ACTIVITY
From the line that contains "This screenshot has width=295, height=655." through the end of the records below, write out each line exactly as it appears, but not the pictures.

[[ EXERCISE INPUTS open ]]

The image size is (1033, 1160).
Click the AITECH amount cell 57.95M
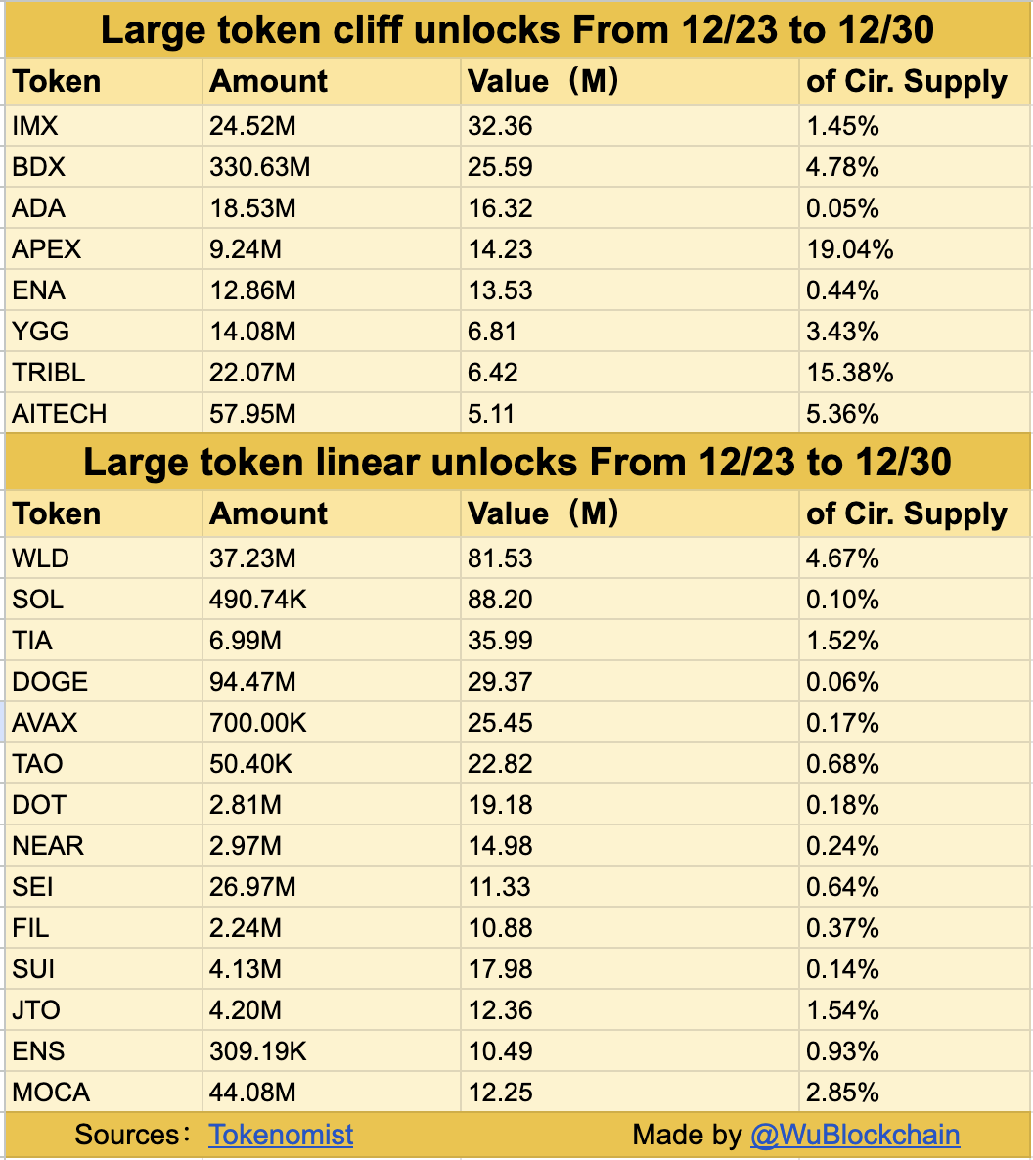[x=252, y=414]
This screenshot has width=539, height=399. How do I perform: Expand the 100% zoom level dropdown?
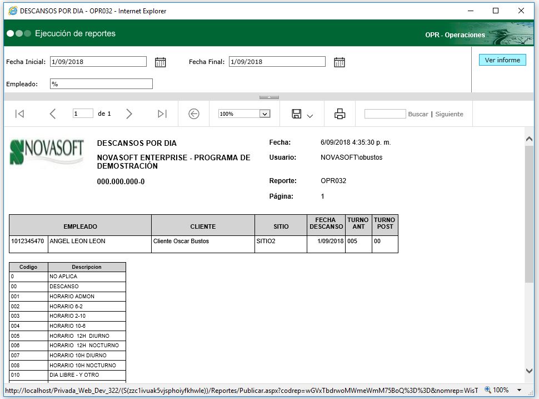(x=265, y=114)
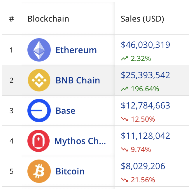This screenshot has height=189, width=189.
Task: Click the green uptrend arrow beside 196.64%
Action: pyautogui.click(x=125, y=89)

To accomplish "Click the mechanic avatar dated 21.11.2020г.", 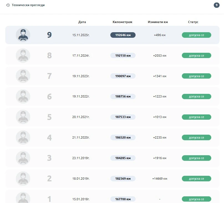I will [x=23, y=137].
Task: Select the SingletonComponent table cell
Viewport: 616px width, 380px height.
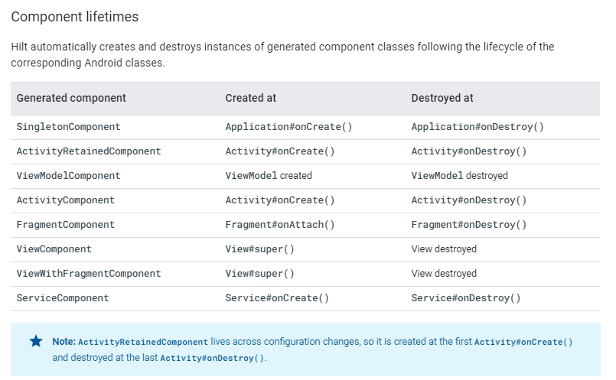Action: pyautogui.click(x=68, y=127)
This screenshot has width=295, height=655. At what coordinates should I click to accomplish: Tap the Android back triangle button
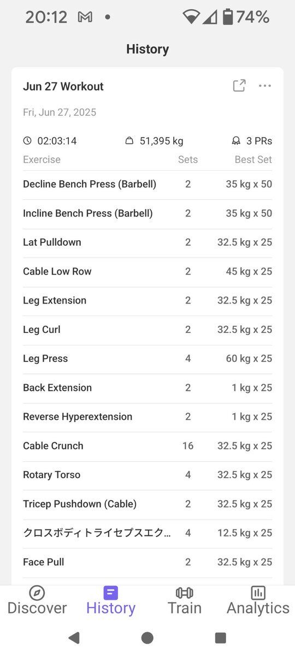pyautogui.click(x=74, y=638)
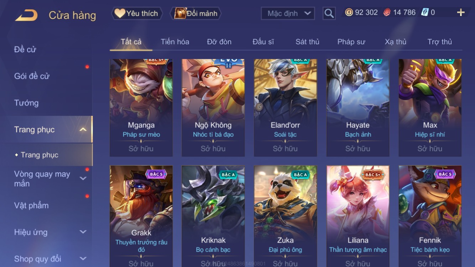Expand the Vòng quay may mắn menu
The width and height of the screenshot is (475, 267).
point(83,178)
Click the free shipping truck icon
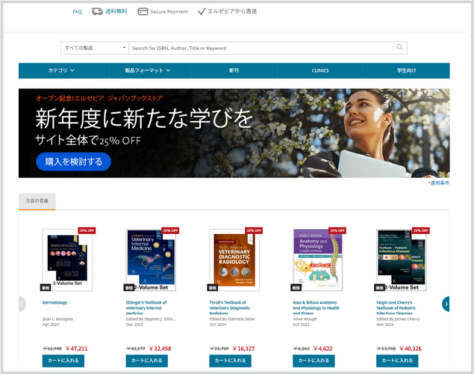This screenshot has height=374, width=474. tap(97, 11)
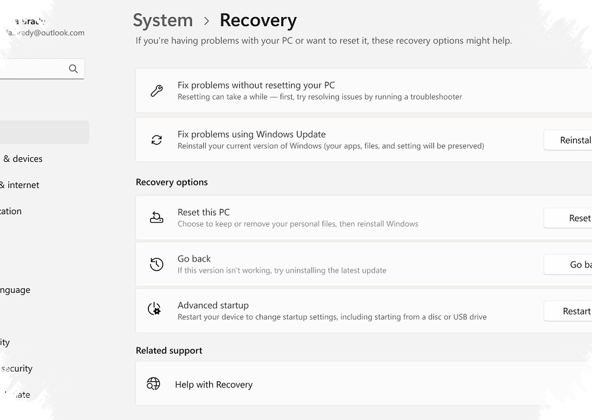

[[ EXERCISE INPUTS closed ]]

EXERCISE OUTPUT
This screenshot has width=295, height=655. At what coordinates should I click to accomplish: Tap the Android back triangle button
pyautogui.click(x=74, y=638)
Expand the Vòng quay may mắn menu
The width and height of the screenshot is (475, 267).
point(83,178)
Click the free shipping truck icon
This screenshot has height=374, width=474. tap(97, 11)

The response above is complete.